I answered this question in the Fighter FAQ, but The Fighter is a special case, as I wrote it twice. Here I am going to give a general answer. I’d say that for a book that’s neither too long nor too difficult, I might spend three months in front of my computer, more or less. But then, before these three months, there are months of researching and document reading and subconscious preparing. Besides, I usually work on several books at the same time.
There is a story about the great painter Picasso. Some of his drawings or paintings seemed to be made very carelessly. A lady (or a gentleman, if you prefer) was standing in front of one of those in an art gallery. Picasso was there. “One million dollars!” the lady exclaimed. “But tell me, Mr. Picasso, how long did it take you to make it?” The painter smiled. “Sixty-two years, Madam.”
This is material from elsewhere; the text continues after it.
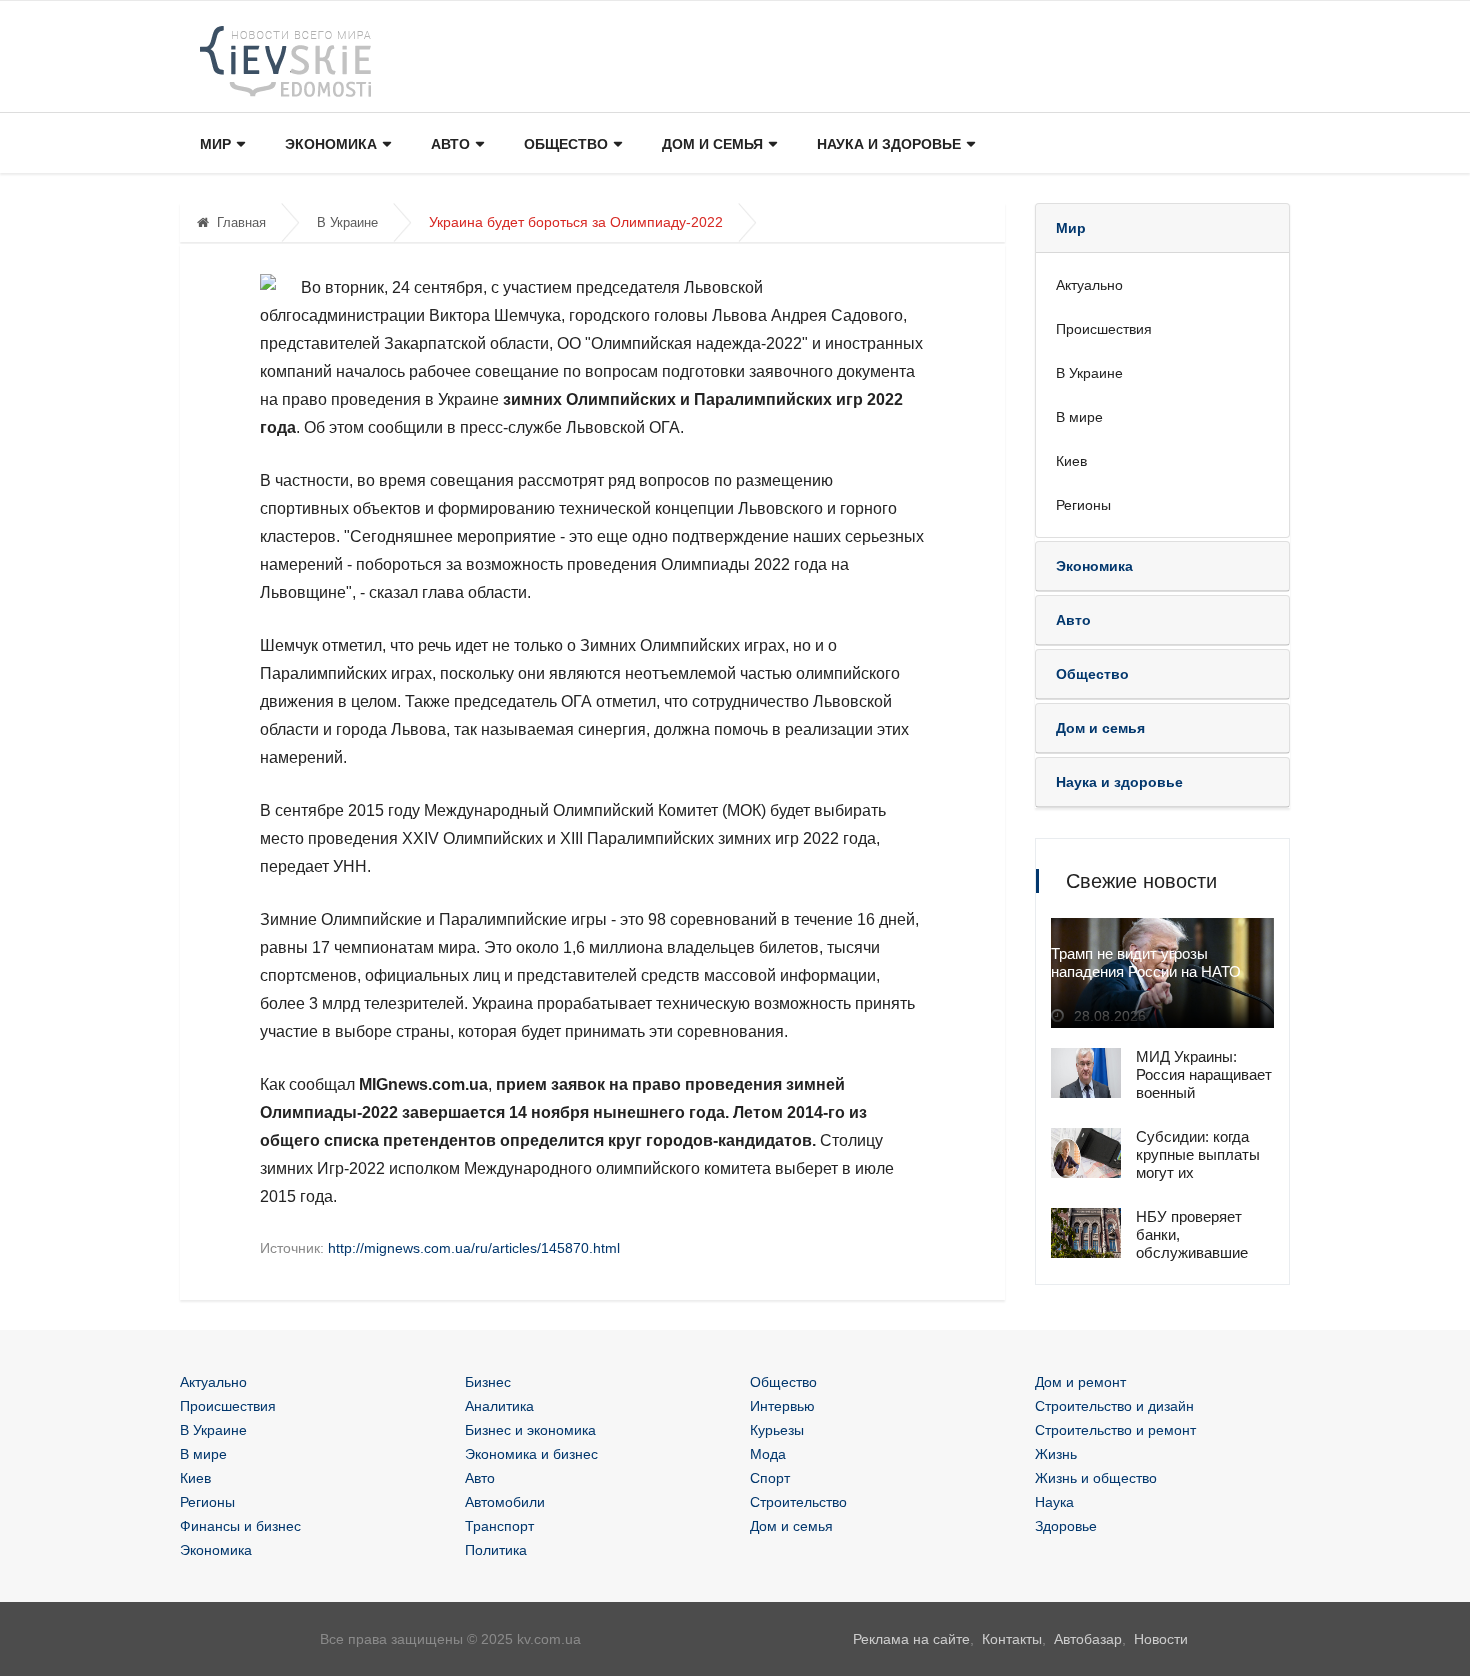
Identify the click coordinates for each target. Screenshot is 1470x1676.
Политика (496, 1550)
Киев (1071, 461)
How many books have you written?
This seems an easy question. You’d expect me to give you a definite number: 15, or 267. Actually, the answer is: I don’t know.
I wrote 25 or 30 computer books, including three for an American publisher, Peachpit Press. Should I count them? When I sign books in a French book fair, there are sixteen or seventeen different books in front of me.
I still have a few copies of three out-of-print books at home. Should I count them? What about all those books in my drawers? What about my next book, which is written but as yet unpublished?

What is your favorite book?
When they see all my books, kids in French schools often ask me which one is my favorite. I hold some of them in my arms, I cuddle them and I say: “They are my children… I love them all the same way.”
Sometimes, the question is about other books. I usually mention foreign authors, whom the kids don’t study in school: Cervantes (who wrote Don Quixote), Dickens, Kafka. What are you saying? Dickens isn’t a foreigner? Well, in France he is. There are authors whom I like but can’t recommend to you unless you’re a very good reader: Montaigne (a wonderful French writer, who lived at the same time as Shakespeare), Joseph Conrad, Tacitus (who wrote about the Roman emperors).

Did it really happen?
I have written a book about Marilyn Monroe. The French title is Moi, Marilyn, which means I, Marilyn. Does it describe her real life? Well, I don’t know. I have read several biographies that differ in many ways. I trusted my common sense to choose the likeliest version for various episodes of her life. Marilyn herself told or made up many contradictory versions of her childhood.
I wrote books about my parents. I interviewed them, then also their friends. I discovered that they had withheld some important events and lied outright at times. So it’s often very difficult to know what “really happened.”
Reality vanishes with every passing second. On the other hand, what is printed in books doesn’t change. Achilles’ heel is as fragile as three thousand years ago. The Three Musketeers will be four forever. If it never changes, I think we should consider it more real than the so-called reality.
When I tell a friend something that happened to me when I was a child, I choose the version I wrote in my book Sans accent, as it erased all my previous memories!

What’s the message?
A familiar saying among writers is: “If you want messages, ask Federal Express.”
I say the message in my books is: “If you want to know what happens next, turn the page.”
It certainly is not: “Gee, war is bad,” since thousands of writers have been sending this message for thousands of years without any success at all. War lets people become famous heroes—or unknown heroes—and gather stories that they tell for the rest of their lives, so I guess they enjoy it secretly and will go on doing it.